MA: “A pre-show ritual we would do at my high school, if you were sticking your thumb and your pinky out, you would link your pinky with someone else’s and then bite your thumbs in front of each other’s faces. It’s kind of like a kiss, but you’re not actually kissing.”
The informant is a 20-year-old college student from Orange County, California, who did musical theater throughout her childhood and attended a performing arts high school. She and her castmates in high school would do this ritual before the beginning of a performance. MA described how the gesture allowed performers to be calm in the high anxiety moments before a show. The intimacy of this act, which she compared to a kiss since “you’re literally a hand’s length away from each other’s faces,” fosters a sense camaraderie between members of a cast which can boost performers’ confidence.

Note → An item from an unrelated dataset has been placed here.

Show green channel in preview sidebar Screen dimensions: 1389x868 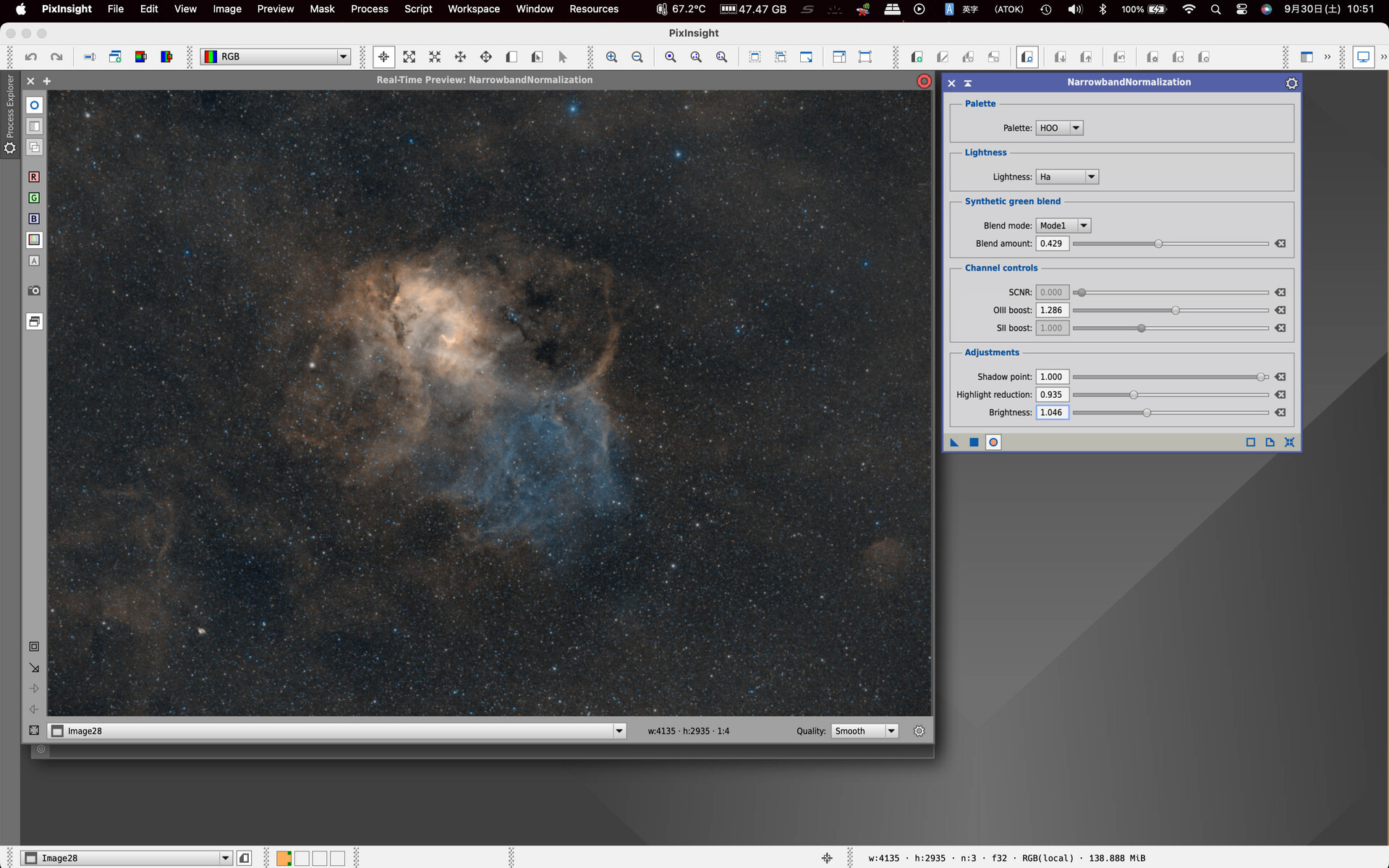pos(34,197)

This ritual, like many if not all pre-show rituals, evokes a sense of solidarity between performers. Because performers spend so much time together rehearsing, members of a cast tend to bond with each other. This is important since live theater relies on each individual’s performance as well as the interactions between performers, so fostering a sense of community promotes the success of the actors and of the show. The medium demands vulnerability from performers, who must put themselves on display and maintain their dramatic personas while fielding the immediate, unfiltered reactions of the audience. Thus, a show’s success relies on the cast’s ability to trust one another. This intimate musical theater ritual both reflects and promotes the closeness of the cast, conveying that the performers’ trust and believe in each other. This sense of support and community can build confidence and lessen stress, enabling better performance. It can also be interpreted as a good luck ritual or even a superstition.